Fusion é um sistema com dois agentes projetado para trabalhos de codificação: um modelo líder de ponta planeja e revisa; um ajudante mais barato executa. Em vez de encaminhar conversas inteiras entre modelos, a dupla troca briefings estruturados e resultados enquanto cada um constrói seu próprio contexto persistente. Essa separação é importante. Trocar modelos no meio do fluxo frequentemente destrói caches e gera retrabalho. No Fusion, a delegação baseada em briefings mantém o contexto estável, permite que o ajudante avance rapidamente na implementação e reserva o raciocínio caro para os pontos de verificação do líder. O resultado, segundo benchmarks reportados, é qualidade de nível de ponta a um custo significativamente menor — especialmente em tarefas onde a execução constante domina o orçamento de tokens.
A mudança estratégica é da seleção de modelos para a qualidade da orquestração. O preço por token subestima a realidade de que planejadores melhores escrevem briefings mais precisos, precisam de menos tentativas e minimizam o vai-e-volta entre líder e ajudante. Na prática, um líder mais forte (às vezes mais caro) pode tornar o sistema mais barato delegando mais cedo e revisando menos.

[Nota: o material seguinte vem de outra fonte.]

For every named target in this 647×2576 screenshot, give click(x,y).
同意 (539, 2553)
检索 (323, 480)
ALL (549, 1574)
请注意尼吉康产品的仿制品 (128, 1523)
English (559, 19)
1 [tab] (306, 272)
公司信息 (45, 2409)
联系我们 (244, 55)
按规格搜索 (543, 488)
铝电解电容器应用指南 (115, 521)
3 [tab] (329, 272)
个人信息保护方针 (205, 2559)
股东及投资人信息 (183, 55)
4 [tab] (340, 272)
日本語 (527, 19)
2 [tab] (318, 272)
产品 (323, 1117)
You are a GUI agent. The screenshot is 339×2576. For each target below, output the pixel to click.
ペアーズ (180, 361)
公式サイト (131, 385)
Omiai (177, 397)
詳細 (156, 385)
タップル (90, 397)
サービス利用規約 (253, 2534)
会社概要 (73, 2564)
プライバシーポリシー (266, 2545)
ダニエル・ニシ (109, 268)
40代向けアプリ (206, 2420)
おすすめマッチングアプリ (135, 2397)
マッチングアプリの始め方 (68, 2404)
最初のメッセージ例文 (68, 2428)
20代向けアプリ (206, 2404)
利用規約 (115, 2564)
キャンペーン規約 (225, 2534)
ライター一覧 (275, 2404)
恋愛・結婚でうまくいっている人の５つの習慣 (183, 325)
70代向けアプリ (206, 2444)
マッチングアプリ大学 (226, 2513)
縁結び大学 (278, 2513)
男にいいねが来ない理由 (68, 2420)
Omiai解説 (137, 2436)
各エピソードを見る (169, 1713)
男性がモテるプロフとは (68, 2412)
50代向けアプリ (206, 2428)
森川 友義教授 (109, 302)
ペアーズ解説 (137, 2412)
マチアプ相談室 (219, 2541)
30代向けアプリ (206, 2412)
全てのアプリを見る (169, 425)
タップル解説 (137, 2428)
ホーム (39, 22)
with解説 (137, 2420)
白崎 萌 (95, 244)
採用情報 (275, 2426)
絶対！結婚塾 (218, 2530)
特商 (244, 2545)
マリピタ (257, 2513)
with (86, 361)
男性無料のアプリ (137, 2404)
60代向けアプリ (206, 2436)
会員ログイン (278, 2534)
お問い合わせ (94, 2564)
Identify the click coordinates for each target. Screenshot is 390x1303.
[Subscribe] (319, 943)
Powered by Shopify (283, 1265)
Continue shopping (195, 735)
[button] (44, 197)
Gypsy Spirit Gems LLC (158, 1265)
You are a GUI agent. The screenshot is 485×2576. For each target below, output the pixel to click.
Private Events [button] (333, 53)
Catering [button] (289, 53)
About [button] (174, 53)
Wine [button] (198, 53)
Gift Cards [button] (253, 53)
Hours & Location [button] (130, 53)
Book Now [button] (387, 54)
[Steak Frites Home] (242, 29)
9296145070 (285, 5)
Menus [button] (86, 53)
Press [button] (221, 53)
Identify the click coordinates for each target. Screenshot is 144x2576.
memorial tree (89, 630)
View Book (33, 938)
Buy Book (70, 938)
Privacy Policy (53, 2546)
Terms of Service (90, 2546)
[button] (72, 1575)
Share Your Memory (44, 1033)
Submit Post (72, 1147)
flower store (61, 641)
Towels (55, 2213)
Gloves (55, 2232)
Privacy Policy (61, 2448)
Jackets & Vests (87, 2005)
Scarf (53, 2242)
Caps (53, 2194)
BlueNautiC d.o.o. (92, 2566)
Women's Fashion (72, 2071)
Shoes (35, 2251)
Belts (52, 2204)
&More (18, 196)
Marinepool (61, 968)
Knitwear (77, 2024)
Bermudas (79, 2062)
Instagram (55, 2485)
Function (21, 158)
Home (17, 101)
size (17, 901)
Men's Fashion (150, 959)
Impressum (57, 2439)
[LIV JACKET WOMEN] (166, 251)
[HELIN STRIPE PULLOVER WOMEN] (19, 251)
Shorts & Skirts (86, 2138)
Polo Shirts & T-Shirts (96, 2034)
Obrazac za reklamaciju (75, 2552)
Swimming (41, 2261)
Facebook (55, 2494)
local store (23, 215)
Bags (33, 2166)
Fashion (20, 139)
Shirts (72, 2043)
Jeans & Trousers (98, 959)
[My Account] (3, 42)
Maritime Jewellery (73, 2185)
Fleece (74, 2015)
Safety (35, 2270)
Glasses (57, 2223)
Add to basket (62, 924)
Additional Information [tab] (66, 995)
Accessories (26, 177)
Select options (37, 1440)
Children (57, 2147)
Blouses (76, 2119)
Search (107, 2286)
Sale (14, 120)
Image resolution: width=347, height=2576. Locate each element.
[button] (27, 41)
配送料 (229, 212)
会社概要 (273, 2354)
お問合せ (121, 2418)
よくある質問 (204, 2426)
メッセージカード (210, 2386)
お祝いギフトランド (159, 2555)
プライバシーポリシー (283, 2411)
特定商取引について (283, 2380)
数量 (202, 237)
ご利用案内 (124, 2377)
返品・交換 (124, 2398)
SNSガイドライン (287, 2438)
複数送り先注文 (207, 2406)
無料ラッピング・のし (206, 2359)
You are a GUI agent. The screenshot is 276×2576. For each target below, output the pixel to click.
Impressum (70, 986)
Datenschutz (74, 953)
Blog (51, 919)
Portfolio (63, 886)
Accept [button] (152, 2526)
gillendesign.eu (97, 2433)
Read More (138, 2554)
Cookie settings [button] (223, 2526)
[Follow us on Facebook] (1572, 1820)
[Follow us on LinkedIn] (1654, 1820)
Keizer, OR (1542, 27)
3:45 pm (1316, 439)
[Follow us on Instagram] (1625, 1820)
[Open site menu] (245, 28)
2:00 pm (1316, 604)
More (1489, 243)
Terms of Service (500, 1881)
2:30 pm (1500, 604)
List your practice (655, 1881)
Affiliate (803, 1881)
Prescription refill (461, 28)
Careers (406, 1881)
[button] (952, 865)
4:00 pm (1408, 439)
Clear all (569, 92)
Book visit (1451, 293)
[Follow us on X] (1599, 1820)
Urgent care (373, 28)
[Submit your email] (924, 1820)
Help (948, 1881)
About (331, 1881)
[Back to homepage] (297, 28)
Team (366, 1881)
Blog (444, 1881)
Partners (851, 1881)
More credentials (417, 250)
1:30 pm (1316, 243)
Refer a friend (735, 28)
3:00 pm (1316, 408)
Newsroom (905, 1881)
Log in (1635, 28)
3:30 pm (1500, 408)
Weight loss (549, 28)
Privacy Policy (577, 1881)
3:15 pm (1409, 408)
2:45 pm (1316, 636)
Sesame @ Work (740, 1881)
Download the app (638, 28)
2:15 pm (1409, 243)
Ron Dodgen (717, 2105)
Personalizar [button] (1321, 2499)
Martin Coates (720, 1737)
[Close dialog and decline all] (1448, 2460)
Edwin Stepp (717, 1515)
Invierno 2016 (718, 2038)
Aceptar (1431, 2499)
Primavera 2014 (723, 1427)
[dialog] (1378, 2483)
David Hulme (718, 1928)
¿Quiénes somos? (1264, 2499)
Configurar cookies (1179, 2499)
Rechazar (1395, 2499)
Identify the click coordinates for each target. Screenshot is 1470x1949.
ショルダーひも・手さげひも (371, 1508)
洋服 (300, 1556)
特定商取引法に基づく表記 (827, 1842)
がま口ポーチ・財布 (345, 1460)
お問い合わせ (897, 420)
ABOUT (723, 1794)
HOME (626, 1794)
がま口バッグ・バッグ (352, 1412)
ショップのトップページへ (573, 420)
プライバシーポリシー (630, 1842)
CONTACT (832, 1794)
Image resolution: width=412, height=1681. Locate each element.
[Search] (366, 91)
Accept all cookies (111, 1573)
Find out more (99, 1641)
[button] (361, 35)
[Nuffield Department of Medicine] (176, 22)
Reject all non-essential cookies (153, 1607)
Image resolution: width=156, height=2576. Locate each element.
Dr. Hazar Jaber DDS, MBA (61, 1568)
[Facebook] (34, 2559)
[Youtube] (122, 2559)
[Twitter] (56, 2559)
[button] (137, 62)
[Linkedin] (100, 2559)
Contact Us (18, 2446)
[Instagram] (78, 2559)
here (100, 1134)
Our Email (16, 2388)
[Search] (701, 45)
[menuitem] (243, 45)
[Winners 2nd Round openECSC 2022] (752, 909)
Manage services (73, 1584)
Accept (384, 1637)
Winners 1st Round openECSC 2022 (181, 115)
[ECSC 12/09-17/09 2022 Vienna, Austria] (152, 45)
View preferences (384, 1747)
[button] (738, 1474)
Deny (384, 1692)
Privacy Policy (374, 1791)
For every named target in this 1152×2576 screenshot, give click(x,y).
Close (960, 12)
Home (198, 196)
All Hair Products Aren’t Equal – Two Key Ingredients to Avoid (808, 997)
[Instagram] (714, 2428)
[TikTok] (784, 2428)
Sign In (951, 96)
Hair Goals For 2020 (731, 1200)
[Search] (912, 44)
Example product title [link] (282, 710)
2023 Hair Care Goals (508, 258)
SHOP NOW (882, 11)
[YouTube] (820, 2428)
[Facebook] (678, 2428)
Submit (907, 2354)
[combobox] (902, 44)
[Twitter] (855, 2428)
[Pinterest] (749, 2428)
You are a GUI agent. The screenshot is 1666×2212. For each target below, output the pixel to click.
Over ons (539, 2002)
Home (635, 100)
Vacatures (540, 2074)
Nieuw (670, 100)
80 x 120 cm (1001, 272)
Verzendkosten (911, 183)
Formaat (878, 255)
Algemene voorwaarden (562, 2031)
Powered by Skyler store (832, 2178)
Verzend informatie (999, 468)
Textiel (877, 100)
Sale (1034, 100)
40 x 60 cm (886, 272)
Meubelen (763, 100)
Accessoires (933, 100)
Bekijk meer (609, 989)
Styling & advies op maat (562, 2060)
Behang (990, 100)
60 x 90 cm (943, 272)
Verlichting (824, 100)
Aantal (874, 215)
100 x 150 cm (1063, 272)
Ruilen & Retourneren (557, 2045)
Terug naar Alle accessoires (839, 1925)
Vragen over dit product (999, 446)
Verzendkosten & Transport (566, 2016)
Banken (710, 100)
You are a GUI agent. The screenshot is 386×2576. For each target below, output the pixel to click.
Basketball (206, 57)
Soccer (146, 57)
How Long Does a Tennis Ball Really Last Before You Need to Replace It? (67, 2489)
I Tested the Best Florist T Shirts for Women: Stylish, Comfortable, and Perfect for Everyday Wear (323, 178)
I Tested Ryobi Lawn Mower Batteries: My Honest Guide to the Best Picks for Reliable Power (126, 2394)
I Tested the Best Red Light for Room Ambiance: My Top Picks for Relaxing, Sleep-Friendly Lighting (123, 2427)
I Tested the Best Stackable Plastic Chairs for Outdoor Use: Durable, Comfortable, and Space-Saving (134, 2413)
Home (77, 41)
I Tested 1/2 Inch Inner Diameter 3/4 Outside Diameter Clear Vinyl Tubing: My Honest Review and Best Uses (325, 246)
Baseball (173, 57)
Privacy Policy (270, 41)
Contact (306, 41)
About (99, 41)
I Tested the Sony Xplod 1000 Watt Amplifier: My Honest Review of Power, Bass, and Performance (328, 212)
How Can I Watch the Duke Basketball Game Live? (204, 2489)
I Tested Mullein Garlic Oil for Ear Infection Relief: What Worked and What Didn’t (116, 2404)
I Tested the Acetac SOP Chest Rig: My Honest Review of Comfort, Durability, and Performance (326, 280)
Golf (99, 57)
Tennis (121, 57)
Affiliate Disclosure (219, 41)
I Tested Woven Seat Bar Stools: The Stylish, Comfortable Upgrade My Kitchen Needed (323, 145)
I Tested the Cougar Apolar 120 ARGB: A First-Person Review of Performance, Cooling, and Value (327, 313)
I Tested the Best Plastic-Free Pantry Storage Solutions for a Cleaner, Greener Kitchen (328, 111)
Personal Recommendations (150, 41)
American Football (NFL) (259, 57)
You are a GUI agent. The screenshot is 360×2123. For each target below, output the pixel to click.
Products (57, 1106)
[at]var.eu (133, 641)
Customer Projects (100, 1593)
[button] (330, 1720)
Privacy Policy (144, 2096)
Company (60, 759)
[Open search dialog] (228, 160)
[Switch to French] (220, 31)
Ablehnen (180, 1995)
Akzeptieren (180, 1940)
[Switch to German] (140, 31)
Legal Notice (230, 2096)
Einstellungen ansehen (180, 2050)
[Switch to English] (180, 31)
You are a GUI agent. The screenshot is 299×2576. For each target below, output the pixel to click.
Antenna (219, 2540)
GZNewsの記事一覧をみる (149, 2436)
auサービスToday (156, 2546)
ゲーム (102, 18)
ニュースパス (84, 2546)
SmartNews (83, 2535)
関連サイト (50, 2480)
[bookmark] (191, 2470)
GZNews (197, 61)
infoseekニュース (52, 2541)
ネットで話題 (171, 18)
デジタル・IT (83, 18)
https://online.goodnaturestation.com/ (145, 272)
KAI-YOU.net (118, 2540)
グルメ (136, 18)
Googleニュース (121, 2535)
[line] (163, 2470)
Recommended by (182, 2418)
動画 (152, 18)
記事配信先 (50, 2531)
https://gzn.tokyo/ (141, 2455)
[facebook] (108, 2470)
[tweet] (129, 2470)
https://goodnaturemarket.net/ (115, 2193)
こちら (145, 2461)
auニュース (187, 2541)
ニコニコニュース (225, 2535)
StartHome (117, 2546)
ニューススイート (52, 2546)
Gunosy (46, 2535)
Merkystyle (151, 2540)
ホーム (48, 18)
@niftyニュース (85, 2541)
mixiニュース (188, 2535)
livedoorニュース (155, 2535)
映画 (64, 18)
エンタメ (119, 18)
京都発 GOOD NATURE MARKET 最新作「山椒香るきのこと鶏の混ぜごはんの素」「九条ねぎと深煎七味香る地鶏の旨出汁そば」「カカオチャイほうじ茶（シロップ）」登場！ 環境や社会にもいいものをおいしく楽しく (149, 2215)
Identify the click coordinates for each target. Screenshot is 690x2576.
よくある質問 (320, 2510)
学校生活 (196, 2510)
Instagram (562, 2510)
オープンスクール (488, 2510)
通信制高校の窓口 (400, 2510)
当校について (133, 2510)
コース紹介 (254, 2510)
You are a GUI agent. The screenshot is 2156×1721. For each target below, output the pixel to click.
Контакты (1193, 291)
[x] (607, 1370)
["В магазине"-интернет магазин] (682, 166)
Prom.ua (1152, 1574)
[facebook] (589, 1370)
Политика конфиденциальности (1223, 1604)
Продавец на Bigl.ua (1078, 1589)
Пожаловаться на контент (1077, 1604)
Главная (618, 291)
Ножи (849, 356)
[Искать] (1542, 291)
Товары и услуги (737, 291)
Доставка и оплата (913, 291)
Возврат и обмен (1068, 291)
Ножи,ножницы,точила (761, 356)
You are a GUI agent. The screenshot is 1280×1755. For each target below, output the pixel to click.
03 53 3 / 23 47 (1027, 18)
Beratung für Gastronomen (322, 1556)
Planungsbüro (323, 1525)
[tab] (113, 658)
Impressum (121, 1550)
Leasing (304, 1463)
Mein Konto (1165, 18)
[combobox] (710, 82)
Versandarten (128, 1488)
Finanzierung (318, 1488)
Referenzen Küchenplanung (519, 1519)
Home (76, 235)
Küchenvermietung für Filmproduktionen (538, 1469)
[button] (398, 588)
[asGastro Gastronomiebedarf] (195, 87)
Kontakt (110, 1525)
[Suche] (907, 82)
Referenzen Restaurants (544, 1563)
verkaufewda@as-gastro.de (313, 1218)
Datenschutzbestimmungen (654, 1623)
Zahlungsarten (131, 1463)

Da mesma forma, um ajudante mais capaz pode custar mais por token, mas reduzir o total de interações ao acertar a implementação na primeira vez. É por isso que as reivindicações do Fusion ressoam: eles operacionalizam uma mentalidade de preço por tarefa, harmonizando planejamento, execução e revisão em um fluxo de trabalho que protege caches e reduz retrabalho.
Para compradores, isso redefine as listas de verificação de avaliação. Benchmarks ainda importam, mas as perguntas relevantes agora são sobre a política do sistema: como os planos são formados, o que é delegado, com que frequência o líder revisa e como os erros escalam. Equipes que testam líderes do tipo Astra ou Claude devem medir custo, tempo e qualidade no nível da tarefa e instrumentar onde tokens e interações realmente ocorrem nas fases — planejamento, configuração, implementação, depuração, validação, encerramento. Se a maior parte do custo recai sobre implementação e depuração, um sistema com dois agentes, contexto persistente e cache de prompts provavelmente superará roteamento ingênuo ou loops de modelo único.
A adoção não é trivial. Os briefings de delegação devem ser ajustados para o par escolhido; a autonomia do ajudante deve escalar com sua capacidade; e a exploração que molda o plano geralmente deve ficar com o líder, a menos que o ajudante seja forte o suficiente para evitar interpretações erradas. Organizações também precisarão de governança: pontos de revisão rastreáveis, execuções reproduzíveis entre caches e limites para que o ajudante não ultrapasse ferramentas ou permissões. Mas o benefício é atraente: um canal de planejamento estável que concentra inteligência de ponta onde vale a pena, e um canal de execução que realiza mudanças no código rapidamente sem acordar repetidamente um cérebro caro.